== WHAT YOU HAVE TO DO ==
Rewrite the lines below with each occurrence of "screenshot" replaced by "screen capture", leaving everything else unchanged.

== MATERIAL SHOWN ==
>>
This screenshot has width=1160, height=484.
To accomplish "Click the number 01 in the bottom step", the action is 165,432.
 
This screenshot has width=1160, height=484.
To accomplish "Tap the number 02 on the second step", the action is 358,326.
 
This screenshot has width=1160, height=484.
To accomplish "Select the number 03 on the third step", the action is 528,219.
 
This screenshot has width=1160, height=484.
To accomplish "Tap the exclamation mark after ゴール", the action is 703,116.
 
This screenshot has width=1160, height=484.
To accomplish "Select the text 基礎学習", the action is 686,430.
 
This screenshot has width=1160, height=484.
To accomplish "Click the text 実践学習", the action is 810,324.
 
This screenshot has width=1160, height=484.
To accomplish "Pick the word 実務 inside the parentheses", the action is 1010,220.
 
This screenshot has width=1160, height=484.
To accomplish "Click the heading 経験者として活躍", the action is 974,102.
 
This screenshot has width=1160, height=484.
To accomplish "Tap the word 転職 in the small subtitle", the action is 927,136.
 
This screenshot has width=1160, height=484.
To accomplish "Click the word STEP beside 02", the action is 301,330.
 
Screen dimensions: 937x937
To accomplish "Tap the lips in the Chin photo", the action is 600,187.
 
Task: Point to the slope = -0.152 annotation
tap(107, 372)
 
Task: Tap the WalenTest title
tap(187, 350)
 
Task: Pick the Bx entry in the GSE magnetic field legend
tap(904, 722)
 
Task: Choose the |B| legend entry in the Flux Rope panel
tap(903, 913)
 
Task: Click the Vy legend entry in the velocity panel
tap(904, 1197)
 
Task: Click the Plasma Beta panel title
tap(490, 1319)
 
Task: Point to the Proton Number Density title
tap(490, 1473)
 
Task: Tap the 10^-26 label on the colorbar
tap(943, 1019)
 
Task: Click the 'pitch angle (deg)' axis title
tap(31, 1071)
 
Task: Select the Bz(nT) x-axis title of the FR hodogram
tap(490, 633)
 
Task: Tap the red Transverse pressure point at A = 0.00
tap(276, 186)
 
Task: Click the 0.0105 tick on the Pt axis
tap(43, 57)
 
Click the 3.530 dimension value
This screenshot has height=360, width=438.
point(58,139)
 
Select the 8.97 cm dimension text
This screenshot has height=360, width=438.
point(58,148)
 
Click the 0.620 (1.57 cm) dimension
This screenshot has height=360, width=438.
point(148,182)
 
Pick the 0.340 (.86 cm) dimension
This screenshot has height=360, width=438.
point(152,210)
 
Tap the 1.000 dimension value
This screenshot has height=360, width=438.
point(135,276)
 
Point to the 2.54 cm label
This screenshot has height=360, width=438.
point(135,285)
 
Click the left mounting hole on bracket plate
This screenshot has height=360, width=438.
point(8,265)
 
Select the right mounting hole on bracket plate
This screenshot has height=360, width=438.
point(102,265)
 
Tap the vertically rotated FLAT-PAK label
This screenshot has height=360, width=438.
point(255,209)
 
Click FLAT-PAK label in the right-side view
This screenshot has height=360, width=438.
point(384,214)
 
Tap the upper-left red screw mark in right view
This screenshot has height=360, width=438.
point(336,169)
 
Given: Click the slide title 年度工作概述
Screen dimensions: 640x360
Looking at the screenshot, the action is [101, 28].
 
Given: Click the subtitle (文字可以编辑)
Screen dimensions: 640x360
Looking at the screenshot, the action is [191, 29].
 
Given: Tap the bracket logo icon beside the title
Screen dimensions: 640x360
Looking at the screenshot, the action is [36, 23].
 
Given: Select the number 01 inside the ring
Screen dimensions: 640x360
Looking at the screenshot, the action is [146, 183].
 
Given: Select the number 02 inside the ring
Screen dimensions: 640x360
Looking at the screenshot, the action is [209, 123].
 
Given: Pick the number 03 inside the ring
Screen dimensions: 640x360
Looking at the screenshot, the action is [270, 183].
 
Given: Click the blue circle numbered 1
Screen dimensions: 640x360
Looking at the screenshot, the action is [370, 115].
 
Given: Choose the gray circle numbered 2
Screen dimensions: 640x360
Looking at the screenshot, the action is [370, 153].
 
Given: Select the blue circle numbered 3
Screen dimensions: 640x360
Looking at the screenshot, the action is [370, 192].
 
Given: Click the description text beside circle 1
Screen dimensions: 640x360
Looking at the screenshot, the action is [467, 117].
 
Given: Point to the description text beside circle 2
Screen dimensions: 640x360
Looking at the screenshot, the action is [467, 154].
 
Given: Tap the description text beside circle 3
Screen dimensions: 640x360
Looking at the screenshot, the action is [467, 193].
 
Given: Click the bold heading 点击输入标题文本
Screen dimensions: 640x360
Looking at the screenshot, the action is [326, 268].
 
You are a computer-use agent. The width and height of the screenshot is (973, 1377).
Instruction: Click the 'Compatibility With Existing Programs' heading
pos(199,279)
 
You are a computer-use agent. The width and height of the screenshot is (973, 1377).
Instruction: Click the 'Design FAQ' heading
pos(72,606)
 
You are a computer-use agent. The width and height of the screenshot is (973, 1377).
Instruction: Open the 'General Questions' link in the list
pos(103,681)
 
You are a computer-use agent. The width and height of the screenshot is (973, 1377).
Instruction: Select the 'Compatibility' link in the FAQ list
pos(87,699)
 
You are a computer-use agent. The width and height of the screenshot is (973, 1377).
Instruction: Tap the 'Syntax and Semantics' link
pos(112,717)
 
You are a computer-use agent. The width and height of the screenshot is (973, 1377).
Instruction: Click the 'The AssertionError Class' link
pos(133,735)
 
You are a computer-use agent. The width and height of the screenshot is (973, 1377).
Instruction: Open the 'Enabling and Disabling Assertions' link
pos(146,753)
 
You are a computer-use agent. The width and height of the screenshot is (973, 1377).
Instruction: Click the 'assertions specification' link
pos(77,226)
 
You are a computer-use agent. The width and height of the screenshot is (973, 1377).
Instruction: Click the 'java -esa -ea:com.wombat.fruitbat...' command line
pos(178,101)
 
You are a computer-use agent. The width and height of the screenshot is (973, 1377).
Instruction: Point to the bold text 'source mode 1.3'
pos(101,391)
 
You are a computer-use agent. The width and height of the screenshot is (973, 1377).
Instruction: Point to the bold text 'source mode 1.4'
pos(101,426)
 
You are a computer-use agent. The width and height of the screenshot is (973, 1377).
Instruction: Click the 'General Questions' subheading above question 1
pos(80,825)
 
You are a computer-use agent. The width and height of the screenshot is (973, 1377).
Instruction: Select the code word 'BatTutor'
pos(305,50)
<<
== TASK ANSWER ==
This screen capture has width=1160, height=484.
To accomplish "Click the number 01 in the bottom step", the action is 165,432.
 
This screen capture has width=1160, height=484.
To accomplish "Tap the number 02 on the second step", the action is 358,326.
 
This screen capture has width=1160, height=484.
To accomplish "Select the number 03 on the third step", the action is 528,219.
 
This screen capture has width=1160, height=484.
To accomplish "Tap the exclamation mark after ゴール", the action is 703,116.
 
This screen capture has width=1160, height=484.
To accomplish "Select the text 基礎学習", the action is 686,430.
 
This screen capture has width=1160, height=484.
To accomplish "Click the text 実践学習", the action is 810,324.
 
This screen capture has width=1160, height=484.
To accomplish "Pick the word 実務 inside the parentheses", the action is 1010,220.
 
This screen capture has width=1160, height=484.
To accomplish "Click the heading 経験者として活躍", the action is 974,102.
 
This screen capture has width=1160, height=484.
To accomplish "Tap the word 転職 in the small subtitle", the action is 927,136.
 
This screen capture has width=1160, height=484.
To accomplish "Click the word STEP beside 02", the action is 301,330.
 
Screen dimensions: 937x937
To accomplish "Tap the lips in the Chin photo", the action is 600,187.
 
Task: Point to the slope = -0.152 annotation
tap(107, 372)
 
Task: Tap the WalenTest title
tap(187, 350)
 
Task: Pick the Bx entry in the GSE magnetic field legend
tap(904, 722)
 
Task: Choose the |B| legend entry in the Flux Rope panel
tap(903, 913)
 
Task: Click the Vy legend entry in the velocity panel
tap(904, 1197)
 
Task: Click the Plasma Beta panel title
tap(490, 1319)
 
Task: Point to the Proton Number Density title
tap(490, 1473)
 
Task: Tap the 10^-26 label on the colorbar
tap(943, 1019)
 
Task: Click the 'pitch angle (deg)' axis title
tap(31, 1071)
 
Task: Select the Bz(nT) x-axis title of the FR hodogram
tap(490, 633)
 
Task: Tap the red Transverse pressure point at A = 0.00
tap(276, 186)
 
Task: Click the 0.0105 tick on the Pt axis
tap(43, 57)
 
Click the 3.530 dimension value
This screen capture has height=360, width=438.
point(58,139)
 
Select the 8.97 cm dimension text
This screen capture has height=360, width=438.
point(58,148)
 
Click the 0.620 (1.57 cm) dimension
This screen capture has height=360, width=438.
point(148,182)
 
Pick the 0.340 (.86 cm) dimension
This screen capture has height=360, width=438.
point(152,210)
 
Tap the 1.000 dimension value
This screen capture has height=360, width=438.
point(135,276)
 
Point to the 2.54 cm label
This screen capture has height=360, width=438.
point(135,285)
 
Click the left mounting hole on bracket plate
This screen capture has height=360, width=438.
point(8,265)
 
Select the right mounting hole on bracket plate
This screen capture has height=360, width=438.
point(102,265)
 
Tap the vertically rotated FLAT-PAK label
This screen capture has height=360, width=438.
point(255,209)
 
Click FLAT-PAK label in the right-side view
This screen capture has height=360, width=438.
point(384,214)
 
Tap the upper-left red screw mark in right view
This screen capture has height=360, width=438.
point(336,169)
 
Given: Click the slide title 年度工作概述
Screen dimensions: 640x360
Looking at the screen capture, the action is [101, 28].
 
Given: Click the subtitle (文字可以编辑)
Screen dimensions: 640x360
Looking at the screen capture, the action is [191, 29].
 
Given: Tap the bracket logo icon beside the title
Screen dimensions: 640x360
Looking at the screen capture, the action is [36, 23].
 
Given: Select the number 01 inside the ring
Screen dimensions: 640x360
Looking at the screen capture, the action is [146, 183].
 
Given: Select the number 02 inside the ring
Screen dimensions: 640x360
Looking at the screen capture, the action is [209, 123].
 
Given: Pick the number 03 inside the ring
Screen dimensions: 640x360
Looking at the screen capture, the action is [270, 183].
 
Given: Click the blue circle numbered 1
Screen dimensions: 640x360
Looking at the screen capture, the action is [370, 115].
 
Given: Choose the gray circle numbered 2
Screen dimensions: 640x360
Looking at the screen capture, the action is [370, 153].
 
Given: Select the blue circle numbered 3
Screen dimensions: 640x360
Looking at the screen capture, the action is [370, 192].
 
Given: Click the description text beside circle 1
Screen dimensions: 640x360
Looking at the screen capture, the action is [467, 117].
 
Given: Point to the description text beside circle 2
Screen dimensions: 640x360
Looking at the screen capture, the action is [467, 154].
 
Given: Tap the description text beside circle 3
Screen dimensions: 640x360
Looking at the screen capture, the action is [467, 193].
 
Given: Click the bold heading 点击输入标题文本
Screen dimensions: 640x360
Looking at the screen capture, the action is [326, 268].
 
You are a computer-use agent. The width and height of the screen capture is (973, 1377).
Instruction: Click the 'Compatibility With Existing Programs' heading
pos(199,279)
 
You are a computer-use agent. The width and height of the screen capture is (973, 1377).
Instruction: Click the 'Design FAQ' heading
pos(72,606)
 
You are a computer-use agent. The width and height of the screen capture is (973, 1377).
Instruction: Open the 'General Questions' link in the list
pos(103,681)
 
You are a computer-use agent. The width and height of the screen capture is (973, 1377).
Instruction: Select the 'Compatibility' link in the FAQ list
pos(87,699)
 
You are a computer-use agent. The width and height of the screen capture is (973, 1377).
Instruction: Tap the 'Syntax and Semantics' link
pos(112,717)
 
You are a computer-use agent. The width and height of the screen capture is (973, 1377).
Instruction: Click the 'The AssertionError Class' link
pos(133,735)
 
You are a computer-use agent. The width and height of the screen capture is (973, 1377).
Instruction: Open the 'Enabling and Disabling Assertions' link
pos(146,753)
 
You are a computer-use agent. The width and height of the screen capture is (973, 1377).
Instruction: Click the 'assertions specification' link
pos(77,226)
 
You are a computer-use agent. The width and height of the screen capture is (973, 1377).
Instruction: Click the 'java -esa -ea:com.wombat.fruitbat...' command line
pos(178,101)
 
You are a computer-use agent. The width and height of the screen capture is (973, 1377).
Instruction: Point to the bold text 'source mode 1.3'
pos(101,391)
 
You are a computer-use agent. The width and height of the screen capture is (973, 1377).
Instruction: Point to the bold text 'source mode 1.4'
pos(101,426)
 
You are a computer-use agent. The width and height of the screen capture is (973, 1377).
Instruction: Click the 'General Questions' subheading above question 1
pos(80,825)
 
You are a computer-use agent. The width and height of the screen capture is (973, 1377).
Instruction: Select the code word 'BatTutor'
pos(305,50)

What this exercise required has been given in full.